Entries taken from a collection -

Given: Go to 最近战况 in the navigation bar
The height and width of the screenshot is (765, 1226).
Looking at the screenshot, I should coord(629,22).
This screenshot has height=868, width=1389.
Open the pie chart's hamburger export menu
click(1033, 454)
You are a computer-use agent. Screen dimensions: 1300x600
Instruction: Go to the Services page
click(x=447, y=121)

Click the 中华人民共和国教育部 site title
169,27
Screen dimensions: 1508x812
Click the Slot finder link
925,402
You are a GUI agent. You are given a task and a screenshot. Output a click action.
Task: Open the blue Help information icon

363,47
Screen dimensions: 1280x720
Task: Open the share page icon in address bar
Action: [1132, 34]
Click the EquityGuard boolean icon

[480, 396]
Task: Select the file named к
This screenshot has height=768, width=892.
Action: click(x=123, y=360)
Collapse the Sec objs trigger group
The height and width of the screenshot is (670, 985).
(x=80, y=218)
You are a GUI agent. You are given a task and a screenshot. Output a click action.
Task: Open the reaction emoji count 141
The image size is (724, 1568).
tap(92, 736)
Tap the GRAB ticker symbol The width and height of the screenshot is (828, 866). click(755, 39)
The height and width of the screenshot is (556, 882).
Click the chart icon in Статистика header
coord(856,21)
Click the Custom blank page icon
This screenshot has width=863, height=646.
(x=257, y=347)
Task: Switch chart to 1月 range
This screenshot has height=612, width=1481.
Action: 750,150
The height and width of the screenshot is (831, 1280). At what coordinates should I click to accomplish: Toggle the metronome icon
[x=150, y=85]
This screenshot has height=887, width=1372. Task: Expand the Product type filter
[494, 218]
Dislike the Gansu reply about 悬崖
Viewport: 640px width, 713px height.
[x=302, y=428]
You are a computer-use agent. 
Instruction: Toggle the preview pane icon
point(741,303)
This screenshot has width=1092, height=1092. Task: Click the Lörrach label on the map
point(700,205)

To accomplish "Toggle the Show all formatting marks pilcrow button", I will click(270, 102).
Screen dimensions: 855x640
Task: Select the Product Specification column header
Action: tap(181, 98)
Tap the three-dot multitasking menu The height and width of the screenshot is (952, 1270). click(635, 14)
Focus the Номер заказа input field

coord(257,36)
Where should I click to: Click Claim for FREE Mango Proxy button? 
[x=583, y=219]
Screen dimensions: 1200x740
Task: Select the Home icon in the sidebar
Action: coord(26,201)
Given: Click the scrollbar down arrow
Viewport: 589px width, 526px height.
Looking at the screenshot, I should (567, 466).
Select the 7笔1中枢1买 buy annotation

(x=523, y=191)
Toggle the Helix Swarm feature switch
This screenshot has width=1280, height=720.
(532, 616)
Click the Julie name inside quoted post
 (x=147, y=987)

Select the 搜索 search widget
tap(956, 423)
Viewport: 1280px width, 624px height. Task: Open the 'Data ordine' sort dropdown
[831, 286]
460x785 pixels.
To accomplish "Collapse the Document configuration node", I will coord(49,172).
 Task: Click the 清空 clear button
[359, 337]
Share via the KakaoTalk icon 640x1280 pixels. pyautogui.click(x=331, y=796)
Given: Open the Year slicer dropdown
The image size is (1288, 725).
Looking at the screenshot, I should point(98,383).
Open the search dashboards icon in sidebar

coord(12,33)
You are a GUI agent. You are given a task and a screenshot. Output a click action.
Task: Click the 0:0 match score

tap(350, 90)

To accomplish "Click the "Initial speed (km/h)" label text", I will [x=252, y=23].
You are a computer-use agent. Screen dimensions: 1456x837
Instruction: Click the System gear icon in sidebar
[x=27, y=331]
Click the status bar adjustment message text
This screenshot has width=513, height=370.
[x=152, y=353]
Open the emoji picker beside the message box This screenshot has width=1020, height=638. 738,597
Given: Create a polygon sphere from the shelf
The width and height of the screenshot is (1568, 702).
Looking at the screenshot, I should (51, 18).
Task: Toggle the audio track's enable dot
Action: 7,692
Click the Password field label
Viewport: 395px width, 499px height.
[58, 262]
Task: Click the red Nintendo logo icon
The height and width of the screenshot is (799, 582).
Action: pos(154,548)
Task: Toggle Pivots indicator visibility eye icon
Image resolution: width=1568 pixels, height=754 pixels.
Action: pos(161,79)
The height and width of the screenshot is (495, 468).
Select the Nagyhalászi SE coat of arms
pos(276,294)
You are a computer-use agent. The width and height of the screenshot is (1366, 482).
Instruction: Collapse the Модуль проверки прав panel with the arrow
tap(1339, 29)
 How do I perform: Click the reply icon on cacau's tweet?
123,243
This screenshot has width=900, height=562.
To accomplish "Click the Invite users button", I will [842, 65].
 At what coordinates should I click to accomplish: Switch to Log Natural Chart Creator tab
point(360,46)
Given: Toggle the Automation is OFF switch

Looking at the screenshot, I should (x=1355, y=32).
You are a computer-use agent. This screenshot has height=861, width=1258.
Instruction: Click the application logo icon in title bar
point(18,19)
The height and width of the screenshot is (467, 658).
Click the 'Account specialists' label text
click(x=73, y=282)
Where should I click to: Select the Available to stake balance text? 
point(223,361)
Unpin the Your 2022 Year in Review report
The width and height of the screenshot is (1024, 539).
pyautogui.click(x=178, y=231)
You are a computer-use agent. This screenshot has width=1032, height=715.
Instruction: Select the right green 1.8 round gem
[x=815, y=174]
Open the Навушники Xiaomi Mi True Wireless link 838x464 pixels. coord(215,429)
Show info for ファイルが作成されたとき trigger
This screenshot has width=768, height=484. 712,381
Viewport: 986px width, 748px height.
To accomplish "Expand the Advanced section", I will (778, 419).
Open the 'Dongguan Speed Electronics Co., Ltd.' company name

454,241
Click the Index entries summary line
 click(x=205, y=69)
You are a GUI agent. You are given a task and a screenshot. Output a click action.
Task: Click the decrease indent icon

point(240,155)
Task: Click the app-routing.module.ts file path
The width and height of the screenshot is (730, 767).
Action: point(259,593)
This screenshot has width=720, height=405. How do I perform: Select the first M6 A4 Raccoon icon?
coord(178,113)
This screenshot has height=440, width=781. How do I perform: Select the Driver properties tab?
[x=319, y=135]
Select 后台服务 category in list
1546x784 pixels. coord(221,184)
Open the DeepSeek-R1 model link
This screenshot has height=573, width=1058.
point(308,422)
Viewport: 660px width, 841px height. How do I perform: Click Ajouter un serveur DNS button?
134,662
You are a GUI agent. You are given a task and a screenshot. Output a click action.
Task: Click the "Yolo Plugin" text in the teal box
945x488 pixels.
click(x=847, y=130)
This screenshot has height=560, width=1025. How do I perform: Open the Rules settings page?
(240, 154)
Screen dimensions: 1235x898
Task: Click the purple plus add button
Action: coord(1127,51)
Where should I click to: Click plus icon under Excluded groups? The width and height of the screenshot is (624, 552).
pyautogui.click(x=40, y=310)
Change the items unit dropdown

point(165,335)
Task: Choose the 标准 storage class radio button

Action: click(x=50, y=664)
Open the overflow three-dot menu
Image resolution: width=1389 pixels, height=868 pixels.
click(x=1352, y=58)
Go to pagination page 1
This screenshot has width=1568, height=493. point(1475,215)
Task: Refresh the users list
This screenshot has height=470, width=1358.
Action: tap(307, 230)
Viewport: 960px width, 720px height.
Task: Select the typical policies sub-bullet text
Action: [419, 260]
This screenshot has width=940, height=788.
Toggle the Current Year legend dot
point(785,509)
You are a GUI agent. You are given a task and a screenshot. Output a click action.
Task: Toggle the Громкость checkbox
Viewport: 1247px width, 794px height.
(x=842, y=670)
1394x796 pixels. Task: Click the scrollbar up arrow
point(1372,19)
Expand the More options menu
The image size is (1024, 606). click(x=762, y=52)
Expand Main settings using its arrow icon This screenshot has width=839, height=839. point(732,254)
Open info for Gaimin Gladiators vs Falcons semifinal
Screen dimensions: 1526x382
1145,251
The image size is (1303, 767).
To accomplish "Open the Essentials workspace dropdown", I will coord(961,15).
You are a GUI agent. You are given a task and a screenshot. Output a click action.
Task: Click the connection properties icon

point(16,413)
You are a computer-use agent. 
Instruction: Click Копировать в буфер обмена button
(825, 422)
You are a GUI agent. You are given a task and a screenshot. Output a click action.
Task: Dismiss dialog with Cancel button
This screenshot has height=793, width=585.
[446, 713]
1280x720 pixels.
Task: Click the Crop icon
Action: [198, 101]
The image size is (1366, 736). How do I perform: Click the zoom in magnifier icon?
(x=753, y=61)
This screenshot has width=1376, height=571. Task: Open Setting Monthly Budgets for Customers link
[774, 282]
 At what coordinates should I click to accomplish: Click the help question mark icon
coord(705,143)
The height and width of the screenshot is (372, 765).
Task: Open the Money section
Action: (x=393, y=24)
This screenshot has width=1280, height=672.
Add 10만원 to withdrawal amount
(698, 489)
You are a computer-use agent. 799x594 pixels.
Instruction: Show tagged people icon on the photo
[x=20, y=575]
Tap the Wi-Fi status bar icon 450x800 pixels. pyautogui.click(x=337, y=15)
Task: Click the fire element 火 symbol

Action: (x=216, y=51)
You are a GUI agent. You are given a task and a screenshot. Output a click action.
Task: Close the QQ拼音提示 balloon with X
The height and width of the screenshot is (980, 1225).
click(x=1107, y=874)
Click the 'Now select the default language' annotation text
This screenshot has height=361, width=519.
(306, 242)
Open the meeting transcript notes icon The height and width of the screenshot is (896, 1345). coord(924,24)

THE TASK -
The lines to copy are those above that contain the string "file".

TASK ANSWER -
Task: Select the file named к
Task: Click the app-routing.module.ts file path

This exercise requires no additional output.